> **Dataset records**:
··········
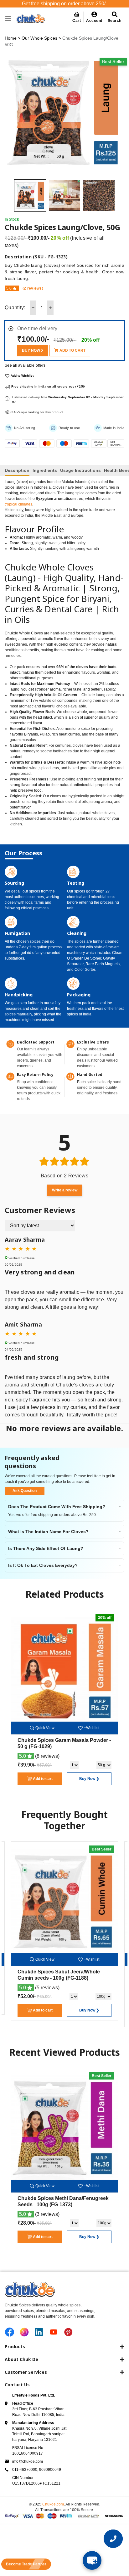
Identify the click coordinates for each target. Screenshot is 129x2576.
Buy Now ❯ (89, 1779)
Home (11, 38)
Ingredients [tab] (45, 470)
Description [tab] (17, 470)
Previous (9, 195)
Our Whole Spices (39, 38)
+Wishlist (91, 1728)
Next (120, 195)
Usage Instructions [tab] (80, 470)
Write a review (64, 1190)
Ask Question (25, 1490)
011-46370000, (25, 2469)
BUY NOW (31, 350)
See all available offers (25, 365)
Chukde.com (53, 2504)
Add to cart (43, 1779)
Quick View (44, 1728)
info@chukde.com (27, 2461)
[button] (94, 17)
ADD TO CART (72, 350)
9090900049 (50, 2469)
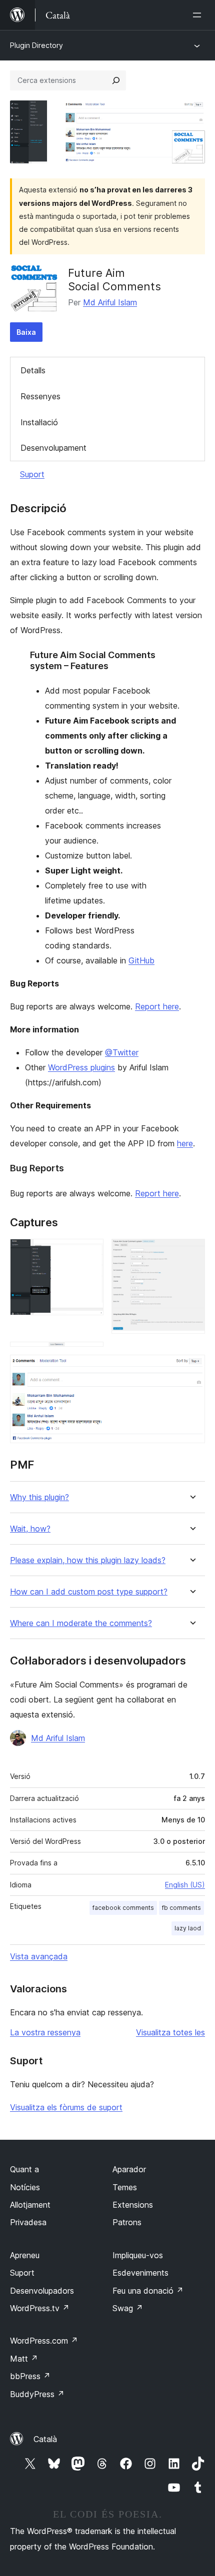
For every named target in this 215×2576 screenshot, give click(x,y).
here (185, 1143)
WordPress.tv (40, 2308)
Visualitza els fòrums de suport (66, 2107)
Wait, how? (30, 1529)
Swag (127, 2308)
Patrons (127, 2222)
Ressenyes (40, 396)
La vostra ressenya (45, 2032)
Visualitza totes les (170, 2032)
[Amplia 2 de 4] (191, 1252)
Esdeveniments (140, 2273)
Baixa (26, 332)
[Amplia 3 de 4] (90, 1355)
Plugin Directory (36, 45)
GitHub (141, 960)
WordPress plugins (81, 1067)
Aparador (129, 2169)
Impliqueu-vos (137, 2255)
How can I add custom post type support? (89, 1592)
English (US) (185, 1884)
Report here (157, 1006)
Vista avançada (39, 1956)
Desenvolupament (53, 448)
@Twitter (121, 1052)
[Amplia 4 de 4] (191, 1368)
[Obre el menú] (199, 15)
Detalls (33, 370)
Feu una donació (148, 2291)
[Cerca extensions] (116, 80)
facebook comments (123, 1907)
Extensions (132, 2205)
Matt (24, 2359)
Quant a (24, 2169)
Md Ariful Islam (110, 302)
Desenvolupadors (42, 2291)
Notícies (25, 2187)
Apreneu (25, 2255)
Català (45, 2439)
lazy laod (187, 1928)
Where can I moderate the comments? (81, 1623)
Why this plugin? (39, 1497)
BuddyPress (37, 2394)
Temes (124, 2187)
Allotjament (30, 2205)
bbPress (30, 2376)
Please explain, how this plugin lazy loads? (88, 1560)
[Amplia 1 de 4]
··········
> **Exercise description**:
Each line from the one with "Feu una donació (148, 2291)" through the last line of the records above must be retyped exactly, and no other line may be given.

> **Solution to the problem**:
Feu una donació (148, 2291)
[Cerca extensions] (116, 80)
facebook comments (123, 1907)
Extensions (132, 2205)
Matt (24, 2359)
Quant a (24, 2169)
Md Ariful Islam (110, 302)
Desenvolupadors (42, 2291)
Notícies (25, 2187)
Apreneu (25, 2255)
Català (45, 2439)
lazy laod (187, 1928)
Where can I moderate the comments? (81, 1623)
Why this plugin? (39, 1497)
BuddyPress (37, 2394)
Temes (124, 2187)
Allotjament (30, 2205)
bbPress (30, 2376)
Please explain, how this plugin lazy loads? (88, 1560)
[Amplia 1 de 4]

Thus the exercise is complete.